Fiche technique
- Titre : L’âtre
- Date : 1955
- Technique : Huile sur toile (HST)
- Dimensions : 114 x 146 cm
- Localisation : Collection privée *
Contexte biographique / historique
Au moment où sa peinture s’oriente vers des constructions de plus en plus abstraites, Breuillaud continue de revisiter des thèmes domestiques : l’intérieur, la table, la chaleur du foyer. « L’âtre » peut être compris comme une scène de mémoire, où l’espace de la maison sert de laboratoire à la fragmentation des plans.
Le choix d’une image en valeurs (reproduction ancienne ou photographie d’archive) rappelle que certaines œuvres de cette période sont connues par documentation. Cela renforce l’intérêt de la notice : il s’agit de restituer la logique de composition plutôt que la seule sensation colorée.
Description plastique / stylistique
La composition est structurée par un grand ovale central qui agit comme un cadre dans le cadre : une « fenêtre » intérieure, un dispositif de focalisation. À l’intérieur de cet ovale, l’espace se construit par blocs et angles, convergeant vers une zone plus sombre qui évoque le foyer, l’ouverture de l’âtre ou un manteau de cheminée.

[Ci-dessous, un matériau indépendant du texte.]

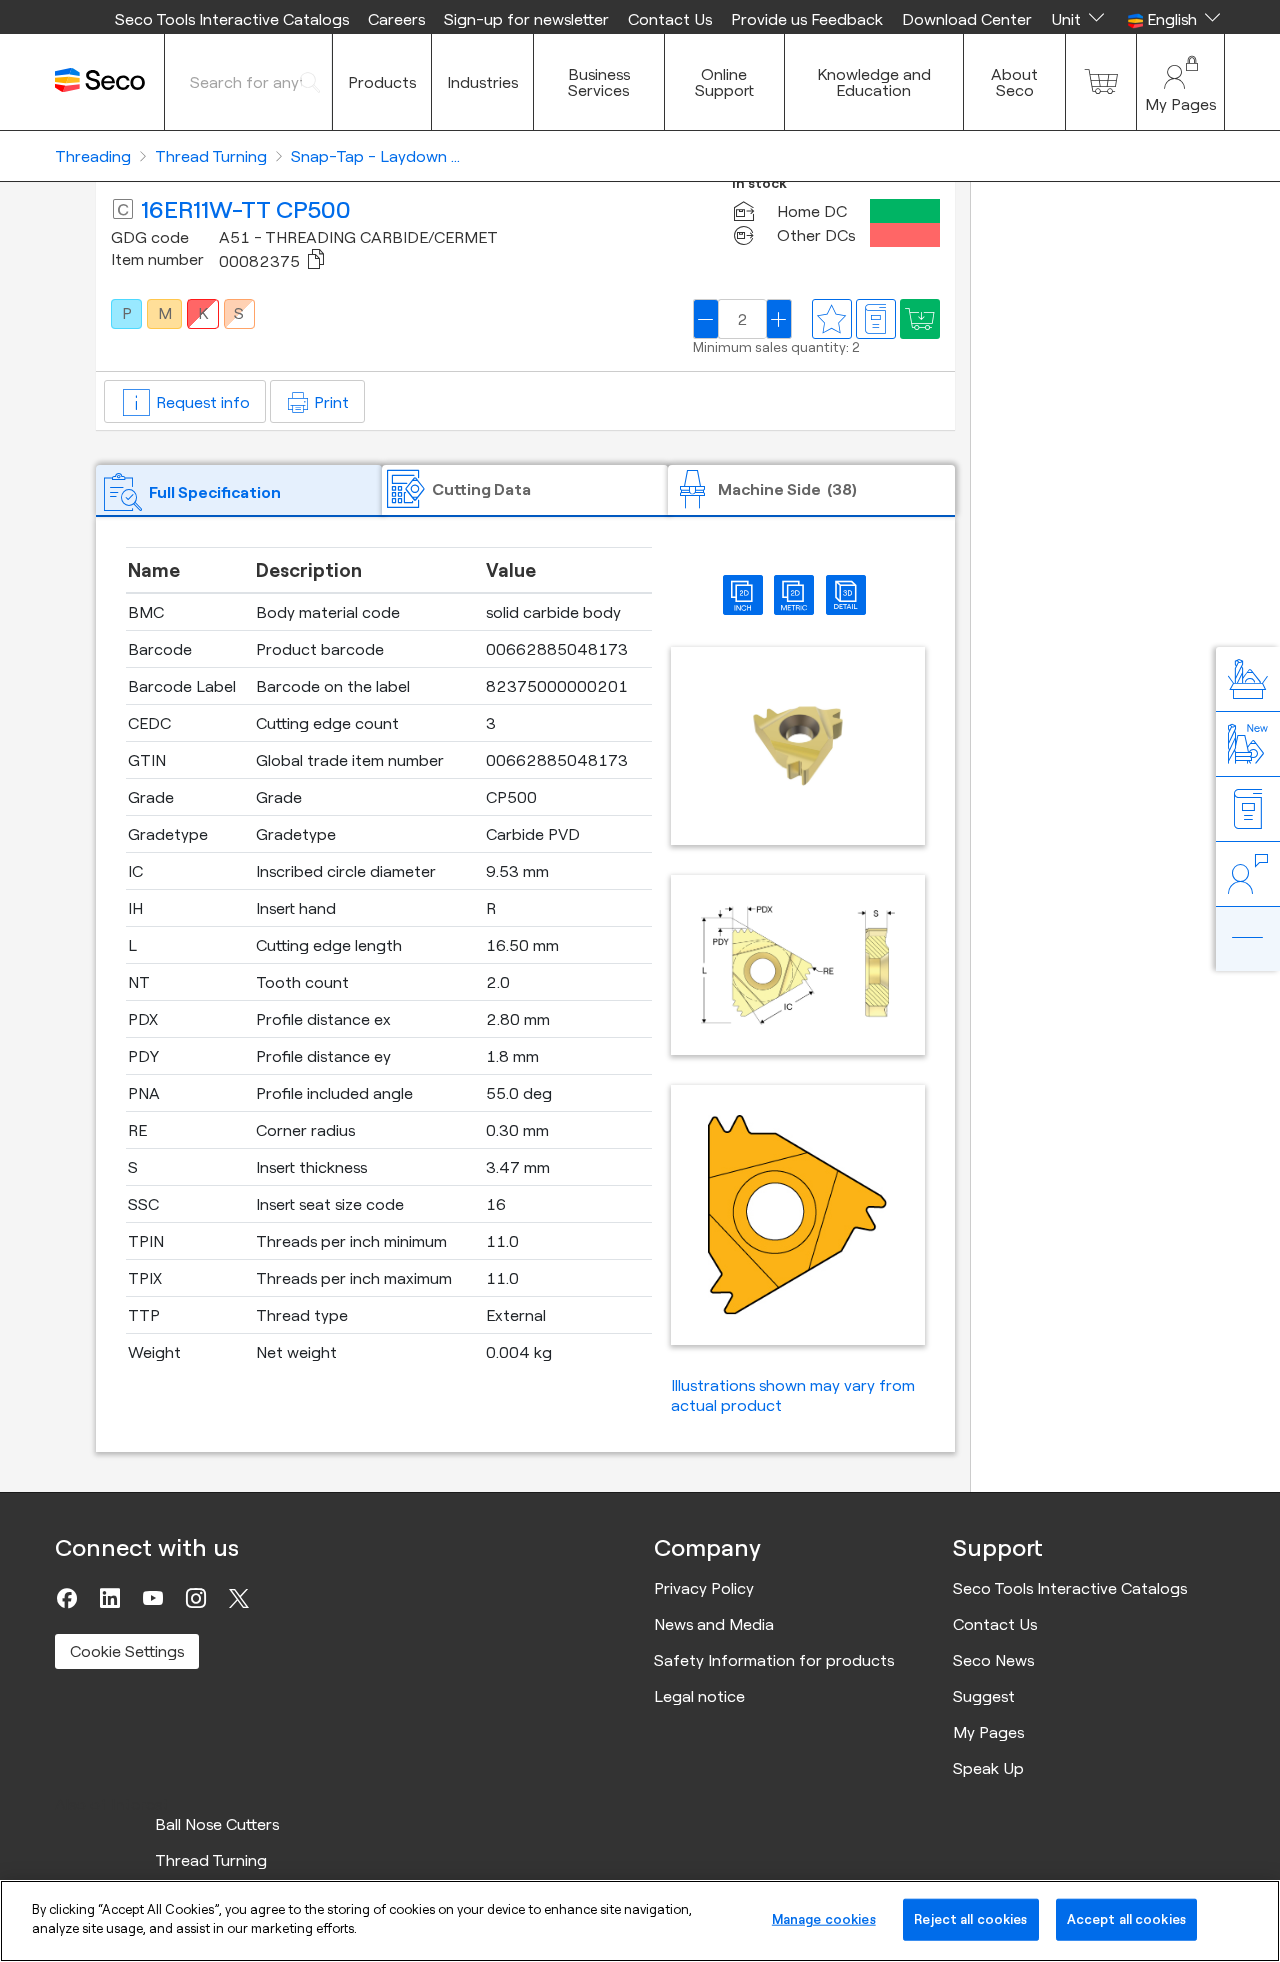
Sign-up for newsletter (526, 19)
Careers (396, 19)
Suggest (984, 1696)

Deux silhouettes latérales, à gauche et à droite, semblent border la scène. Elles ne sont pas individualisées : la figure est réduite à des volumes, des pans, des aplats, comme si l’humain devenait un élément d’architecture. Les diagonales et les verticales se répondent, et la scène se lit autant comme un plan que comme un récit.
Le traitement en valeurs accentue la dureté des arêtes et le jeu des superpositions. Les contrastes, plus que le modelé, organisent la lisibilité : zones de densité, plages claires, passages intermédiaires. Cette économie rapproche l’œuvre d’une pensée du collage, où les fragments s’ajustent par tension.
Analyse comparative / corpus voisin
« L’âtre » dialogue avec les intérieurs et scènes de table antérieurs, mais en radicalise la construction. Là où les œuvres du début des années 1950 maintiennent un repère narratif, ici le sujet devient prétexte à une architecture de plans. Le foyer n’est plus décrit : il est « posé » comme centre de gravité.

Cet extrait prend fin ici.